- Extracted data entries
++++

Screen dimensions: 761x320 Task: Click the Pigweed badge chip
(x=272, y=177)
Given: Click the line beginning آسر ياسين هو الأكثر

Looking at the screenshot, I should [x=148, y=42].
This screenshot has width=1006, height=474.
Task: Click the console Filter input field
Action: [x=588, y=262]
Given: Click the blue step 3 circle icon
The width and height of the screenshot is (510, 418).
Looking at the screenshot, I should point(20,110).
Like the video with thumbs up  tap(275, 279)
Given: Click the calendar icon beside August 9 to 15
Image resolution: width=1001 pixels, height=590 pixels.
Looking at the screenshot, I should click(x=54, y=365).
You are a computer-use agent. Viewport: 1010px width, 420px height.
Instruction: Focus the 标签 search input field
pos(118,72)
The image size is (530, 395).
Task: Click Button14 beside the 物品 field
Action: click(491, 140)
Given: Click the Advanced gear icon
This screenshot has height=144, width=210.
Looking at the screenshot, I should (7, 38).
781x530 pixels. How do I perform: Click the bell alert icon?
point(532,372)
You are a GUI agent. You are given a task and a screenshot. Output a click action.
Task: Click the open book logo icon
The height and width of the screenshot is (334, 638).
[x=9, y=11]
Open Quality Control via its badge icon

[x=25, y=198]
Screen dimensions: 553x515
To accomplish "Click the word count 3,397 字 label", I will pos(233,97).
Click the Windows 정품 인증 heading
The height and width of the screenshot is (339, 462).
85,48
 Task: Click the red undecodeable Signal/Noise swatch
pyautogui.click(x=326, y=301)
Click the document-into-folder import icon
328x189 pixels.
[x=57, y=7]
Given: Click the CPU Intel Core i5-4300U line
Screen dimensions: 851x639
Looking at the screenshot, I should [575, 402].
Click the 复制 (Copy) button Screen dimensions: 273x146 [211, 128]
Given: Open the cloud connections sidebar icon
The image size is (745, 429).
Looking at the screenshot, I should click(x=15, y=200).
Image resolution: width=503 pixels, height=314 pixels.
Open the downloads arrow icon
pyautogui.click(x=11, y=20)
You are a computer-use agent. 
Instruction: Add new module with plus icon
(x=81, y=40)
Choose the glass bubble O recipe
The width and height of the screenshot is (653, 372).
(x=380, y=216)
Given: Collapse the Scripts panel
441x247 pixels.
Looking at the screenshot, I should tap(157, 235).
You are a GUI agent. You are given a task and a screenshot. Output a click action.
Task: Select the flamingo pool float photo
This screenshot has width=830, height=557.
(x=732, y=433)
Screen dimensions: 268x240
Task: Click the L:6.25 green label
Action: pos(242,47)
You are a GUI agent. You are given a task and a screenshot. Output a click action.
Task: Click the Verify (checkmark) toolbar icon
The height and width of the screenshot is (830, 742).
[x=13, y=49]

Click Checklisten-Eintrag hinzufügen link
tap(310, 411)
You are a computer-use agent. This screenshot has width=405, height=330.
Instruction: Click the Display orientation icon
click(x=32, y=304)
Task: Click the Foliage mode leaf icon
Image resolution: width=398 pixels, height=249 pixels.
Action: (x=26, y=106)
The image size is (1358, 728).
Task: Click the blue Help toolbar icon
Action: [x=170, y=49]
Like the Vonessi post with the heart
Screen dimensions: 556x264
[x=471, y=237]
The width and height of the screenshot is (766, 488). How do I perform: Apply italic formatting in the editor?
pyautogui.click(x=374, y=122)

++++

- Requirement
The records above should be restated word for word, please.

- Solution for this exercise
Screen dimensions: 761x320 Task: Click the Pigweed badge chip
(x=272, y=177)
Given: Click the line beginning آسر ياسين هو الأكثر

Looking at the screenshot, I should [x=148, y=42].
This screenshot has width=1006, height=474.
Task: Click the console Filter input field
Action: [x=588, y=262]
Given: Click the blue step 3 circle icon
The width and height of the screenshot is (510, 418).
Looking at the screenshot, I should point(20,110).
Like the video with thumbs up  tap(275, 279)
Given: Click the calendar icon beside August 9 to 15
Image resolution: width=1001 pixels, height=590 pixels.
Looking at the screenshot, I should click(x=54, y=365).
You are a computer-use agent. Viewport: 1010px width, 420px height.
Instruction: Focus the 标签 search input field
pos(118,72)
The image size is (530, 395).
Task: Click Button14 beside the 物品 field
Action: click(491, 140)
Given: Click the Advanced gear icon
This screenshot has height=144, width=210.
Looking at the screenshot, I should (7, 38).
781x530 pixels. How do I perform: Click the bell alert icon?
point(532,372)
You are a GUI agent. You are given a task and a screenshot. Output a click action.
Task: Click the open book logo icon
The height and width of the screenshot is (334, 638).
[x=9, y=11]
Open Quality Control via its badge icon

[x=25, y=198]
Screen dimensions: 553x515
To accomplish "Click the word count 3,397 字 label", I will pos(233,97).
Click the Windows 정품 인증 heading
The height and width of the screenshot is (339, 462).
85,48
 Task: Click the red undecodeable Signal/Noise swatch
pyautogui.click(x=326, y=301)
Click the document-into-folder import icon
328x189 pixels.
[x=57, y=7]
Given: Click the CPU Intel Core i5-4300U line
Screen dimensions: 851x639
Looking at the screenshot, I should [575, 402].
Click the 复制 (Copy) button Screen dimensions: 273x146 [211, 128]
Given: Open the cloud connections sidebar icon
The image size is (745, 429).
Looking at the screenshot, I should click(x=15, y=200).
Image resolution: width=503 pixels, height=314 pixels.
Open the downloads arrow icon
pyautogui.click(x=11, y=20)
You are a computer-use agent. 
Instruction: Add new module with plus icon
(x=81, y=40)
Choose the glass bubble O recipe
The width and height of the screenshot is (653, 372).
(x=380, y=216)
Given: Collapse the Scripts panel
441x247 pixels.
Looking at the screenshot, I should tap(157, 235).
You are a GUI agent. You are given a task and a screenshot. Output a click action.
Task: Select the flamingo pool float photo
This screenshot has width=830, height=557.
(x=732, y=433)
Screen dimensions: 268x240
Task: Click the L:6.25 green label
Action: pos(242,47)
You are a GUI agent. You are given a task and a screenshot. Output a click action.
Task: Click the Verify (checkmark) toolbar icon
The height and width of the screenshot is (830, 742).
[x=13, y=49]

Click Checklisten-Eintrag hinzufügen link
tap(310, 411)
You are a computer-use agent. This screenshot has width=405, height=330.
Instruction: Click the Display orientation icon
click(x=32, y=304)
Task: Click the Foliage mode leaf icon
Image resolution: width=398 pixels, height=249 pixels.
Action: (x=26, y=106)
The image size is (1358, 728).
Task: Click the blue Help toolbar icon
Action: [x=170, y=49]
Like the Vonessi post with the heart
Screen dimensions: 556x264
[x=471, y=237]
The width and height of the screenshot is (766, 488). How do I perform: Apply italic formatting in the editor?
pyautogui.click(x=374, y=122)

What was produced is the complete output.